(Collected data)
___
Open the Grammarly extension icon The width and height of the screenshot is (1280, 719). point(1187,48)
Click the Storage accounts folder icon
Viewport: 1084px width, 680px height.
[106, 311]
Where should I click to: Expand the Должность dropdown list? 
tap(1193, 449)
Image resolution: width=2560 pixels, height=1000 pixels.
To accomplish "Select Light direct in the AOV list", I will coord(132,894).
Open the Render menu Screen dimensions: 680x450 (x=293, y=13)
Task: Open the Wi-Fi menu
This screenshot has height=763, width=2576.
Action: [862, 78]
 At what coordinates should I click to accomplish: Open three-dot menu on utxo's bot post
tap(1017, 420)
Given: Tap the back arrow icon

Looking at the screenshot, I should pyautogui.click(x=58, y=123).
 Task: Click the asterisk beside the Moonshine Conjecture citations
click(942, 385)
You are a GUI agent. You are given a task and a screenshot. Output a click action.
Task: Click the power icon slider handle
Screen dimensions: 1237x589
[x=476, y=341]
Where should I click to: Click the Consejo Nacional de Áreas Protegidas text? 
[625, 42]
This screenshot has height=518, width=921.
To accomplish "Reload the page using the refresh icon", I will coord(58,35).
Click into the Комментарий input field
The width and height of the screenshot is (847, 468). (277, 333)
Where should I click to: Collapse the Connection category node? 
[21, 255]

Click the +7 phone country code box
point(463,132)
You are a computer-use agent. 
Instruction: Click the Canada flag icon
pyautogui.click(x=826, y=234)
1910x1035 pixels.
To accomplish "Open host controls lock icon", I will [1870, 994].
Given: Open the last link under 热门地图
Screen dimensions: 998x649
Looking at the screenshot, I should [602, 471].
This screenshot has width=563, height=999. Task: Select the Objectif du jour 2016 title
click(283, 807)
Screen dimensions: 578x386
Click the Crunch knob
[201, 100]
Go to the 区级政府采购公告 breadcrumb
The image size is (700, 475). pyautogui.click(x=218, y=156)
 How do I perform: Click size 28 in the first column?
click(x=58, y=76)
___
• [WHAT IS EXPECTED]: All the records, from the first line to the last: repeat them exactly.

• [SOLUTION TO THIS EXERCISE]:
Open the Grammarly extension icon The width and height of the screenshot is (1280, 719). point(1187,48)
Click the Storage accounts folder icon
Viewport: 1084px width, 680px height.
[106, 311]
Where should I click to: Expand the Должность dropdown list? 
tap(1193, 449)
Image resolution: width=2560 pixels, height=1000 pixels.
To accomplish "Select Light direct in the AOV list", I will coord(132,894).
Open the Render menu Screen dimensions: 680x450 (x=293, y=13)
Task: Open the Wi-Fi menu
This screenshot has height=763, width=2576.
Action: [862, 78]
 At what coordinates should I click to accomplish: Open three-dot menu on utxo's bot post
tap(1017, 420)
Given: Tap the back arrow icon

Looking at the screenshot, I should pyautogui.click(x=58, y=123).
 Task: Click the asterisk beside the Moonshine Conjecture citations
click(942, 385)
You are a GUI agent. You are given a task and a screenshot. Output a click action.
Task: Click the power icon slider handle
Screen dimensions: 1237x589
[x=476, y=341]
Where should I click to: Click the Consejo Nacional de Áreas Protegidas text? 
[625, 42]
This screenshot has height=518, width=921.
To accomplish "Reload the page using the refresh icon", I will coord(58,35).
Click into the Комментарий input field
The width and height of the screenshot is (847, 468). (277, 333)
Where should I click to: Collapse the Connection category node? 
[21, 255]

Click the +7 phone country code box
point(463,132)
You are a computer-use agent. 
Instruction: Click the Canada flag icon
pyautogui.click(x=826, y=234)
1910x1035 pixels.
To accomplish "Open host controls lock icon", I will [1870, 994].
Given: Open the last link under 热门地图
Screen dimensions: 998x649
Looking at the screenshot, I should [602, 471].
This screenshot has width=563, height=999. Task: Select the Objectif du jour 2016 title
click(283, 807)
Screen dimensions: 578x386
Click the Crunch knob
[201, 100]
Go to the 区级政府采购公告 breadcrumb
The image size is (700, 475). pyautogui.click(x=218, y=156)
 How do I perform: Click size 28 in the first column?
click(x=58, y=76)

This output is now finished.